Tugboat crews, Seaspan head back to the table Friday
A tugboat in Vancouver harbour. (REUTERS)
A labour dispute between Seaspan and two tugboat unions is headed back to mediation Friday, with Canada’s labour minister flying to Vancouver in hopes of averting another costly port strike.
Like this year’s port truckers’ strike, which cost companies an estimated $20 million in storage fees, Minister Kellie Leitch is taking a hands-on approach to the dispute.
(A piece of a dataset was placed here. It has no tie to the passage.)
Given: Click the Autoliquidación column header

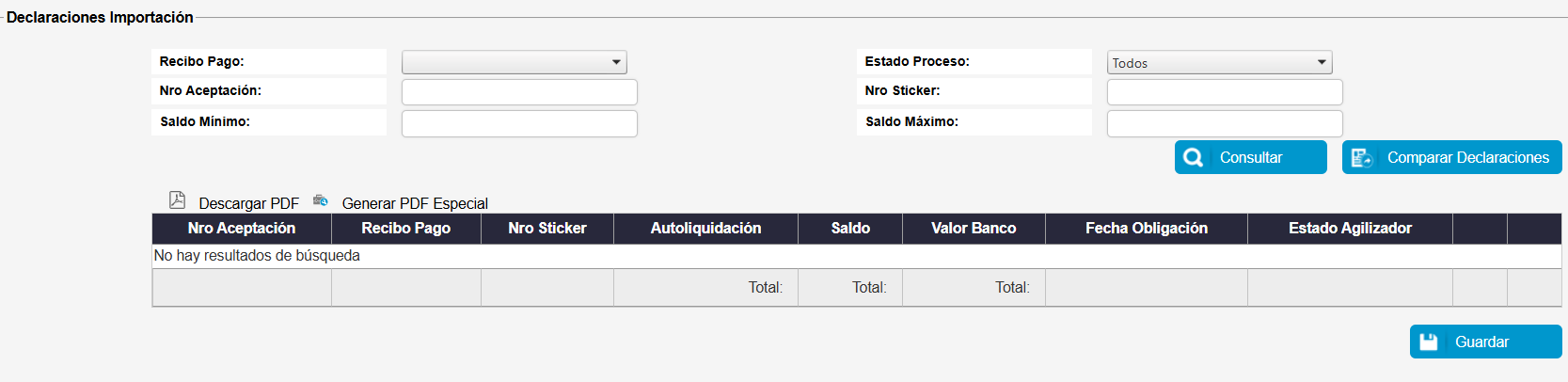Looking at the screenshot, I should (x=705, y=229).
In an unusual twist, members of both unions involved voted to strike last week — but their leadership agreed to stand down pending mediation.
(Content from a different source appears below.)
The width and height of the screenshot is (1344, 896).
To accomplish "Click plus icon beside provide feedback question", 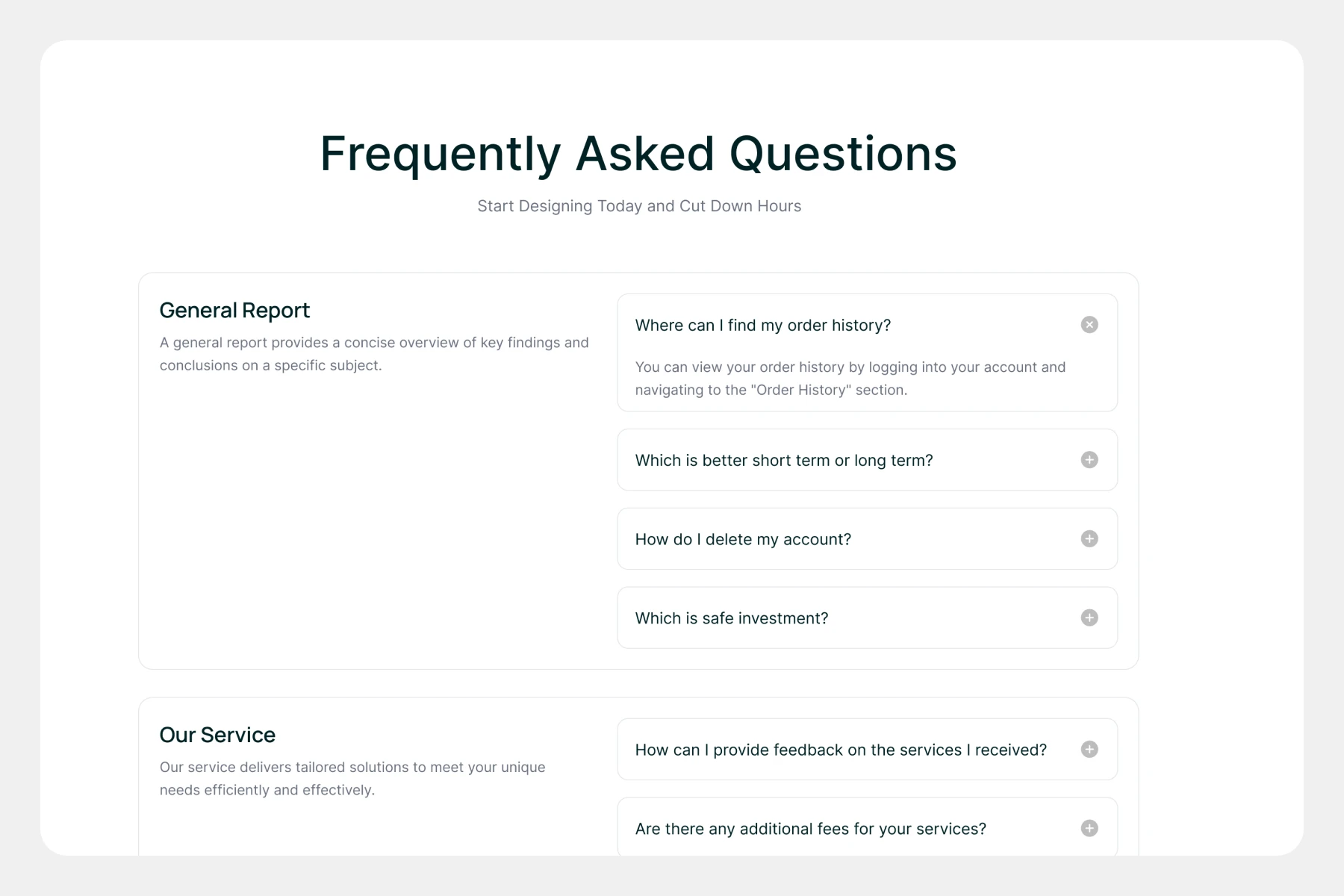I will coord(1089,750).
Likewise, Seaspan agreed to back off from its vow to impose a collective agreement Monday, which the unions said contained 46 concession demands on workers.
No mediator has been appointed, according to the International Longshore and Warehouse Union Local 400. It voted in favour of job action June 3.
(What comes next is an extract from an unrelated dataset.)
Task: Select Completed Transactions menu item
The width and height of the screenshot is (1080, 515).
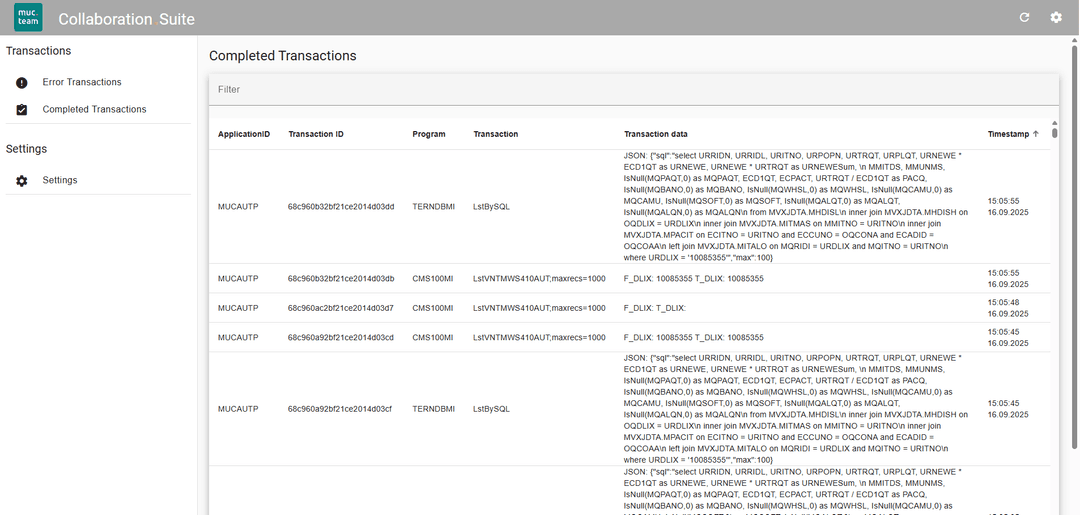Action: point(94,110)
“At this point in time, we’re still hoping to get a negotiated collective agreement,” ILWU 400 president Terry Engler told 24 hours. “Unfortunately, the employer seems to have decided they’re not interested in negotiating, but we’re going to see if the minister can help us get to a place where we can get a collective agreement we can live with.”
A spokesman for Seaspan described the firm as “hopeful” for Friday’s high-level meeting with Leitch.
“We’ve agreed not to give our 72-hour strike notice until after that point,” Engler said. “The employer agreed not to impose a collective agreement — we don’t have major demands, we just want to retain the agreement that has taken us 50 years to put together.”
Andrew McGrath, the minister’s press secretary, told 24 hours Leitch hopes both sides can reach an agreement “in their mutual interest” because “marine operations are vital to keep the Canadian economy on the right track towards further growth and job creation.”